* Problems and tasks *
1. Name each point that the alimony opinion excerpt below says Wetmore v. Wetmore clearly recognizes about the husband's duty.
2. In the alimony opinion excerpt below, which judge made the quoted remarks in Romaine v. Chauncey?
3. According to the alimony opinion excerpt below, why could the obligation preserved by the divorce decree be modified as the Legislature might permit?

* Document extract *

In Romaine v. Chauncey ( 129 N.Y. 566) it was said by Judge FINCH, in speaking of alimony reserved in the judgment: "And when awarded, it is not so much in the nature of a payment of a debt in that of the performance of a duty. During the marriage the husband owes to the wife the duty of support and maintenance, although owing her no debt in the legal sense of the word; but under the modern statutes, he does not owe to her the duty of paying her debts contracted before the marriage or thereafter, if they are solely hers and not at all his. The divorce with its incidental allowance of alimony simply continues his duty beyond the decree and compels him to perform it, but does not change its nature. The divorce and consequent separation are wholly his own fault, and do not relieve him from the continued performance of the marital obligation of support. The form and measure of the duty are indeed changed, but its substance remains unchanged." It is true that these remarks were not necessary to the decision of that case. But they are the expressions of an accomplished, accurate judicial thinker, and we think they express the true rule regarding the force and effect of the judgment and what is preserved thereby. The doctrine of this case also finds support in Wetmore v. Wetmore ( 149 N.Y. 520), where Judge HAIGHT, in speaking for the court, said: "When she became the wife of the defendant William, he undertook to support and maintain her during life. That duty still devolves upon him, notwithstanding the decree of divorce. Being the guilty party, his duty is continued, and is measured and fixed by the decree." This case clearly recognizes that the duty is continuing, that it is the same duty assumed by the marital contract, and that such duty was measured and fixed by the decree. This is true, both the first and the last. The duty was measured when the decree was entered. It could not be otherwise, if it was fixed at all. But as the primary duty was subject to modification, so the obligation preserved, being the same, was subject to modification as the Legislature might permit, in like manner as would the primary obligation have been had the marital contract remained undissolved.

* Information supplied *
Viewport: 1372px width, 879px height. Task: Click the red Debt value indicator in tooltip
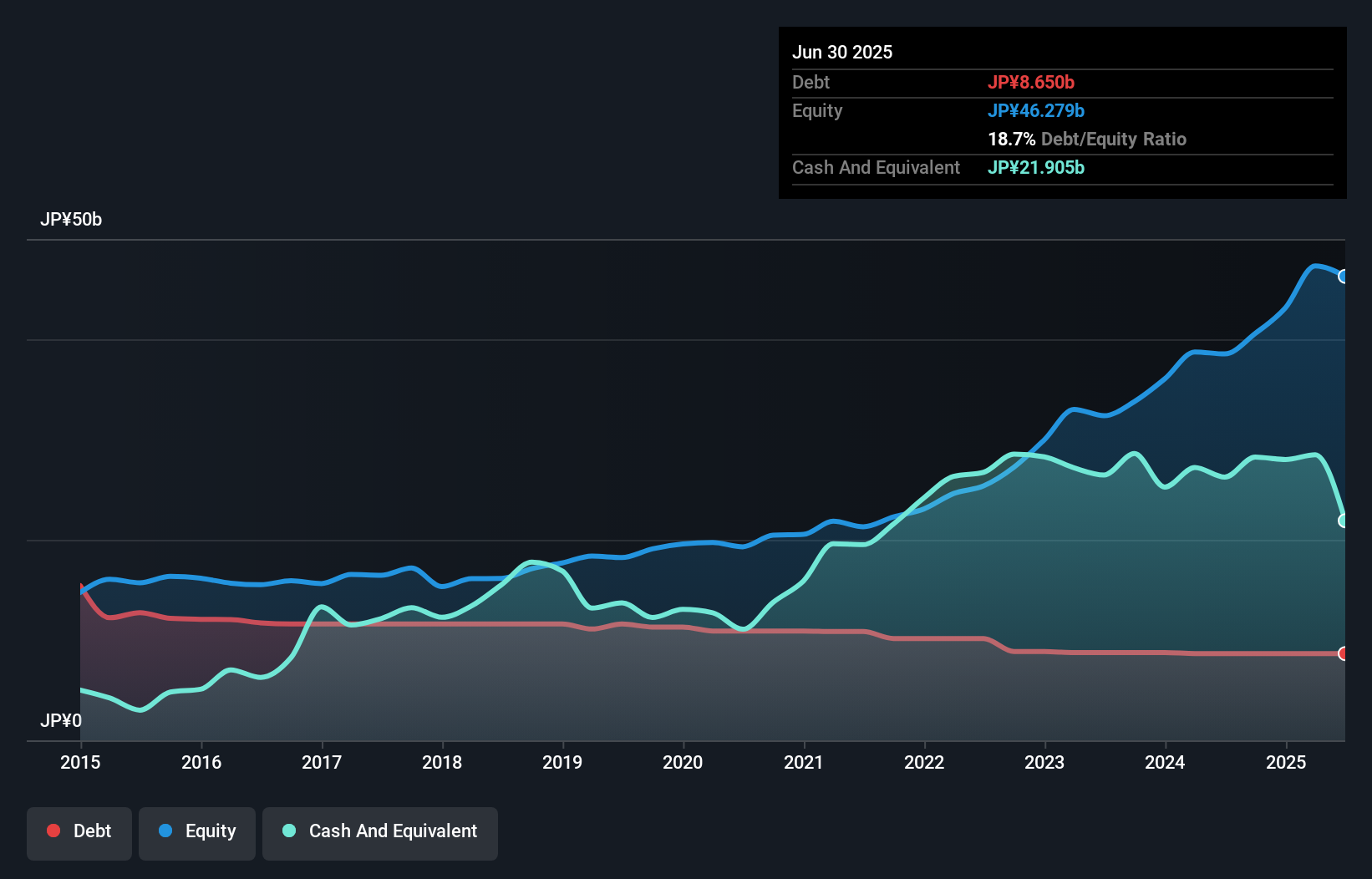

* Exercise responses *
1.
- The duty is continuing.
- It is the same duty assumed by the marital contract.
- The duty was measured and fixed by the decree.

2. Judge Finch.

3. The preserved obligation was the same duty as the primary marital duty of support, and that primary duty was itself subject to modification. So the preserved obligation could be modified in the same way the primary obligation could have been if the marital contract had not been dissolved.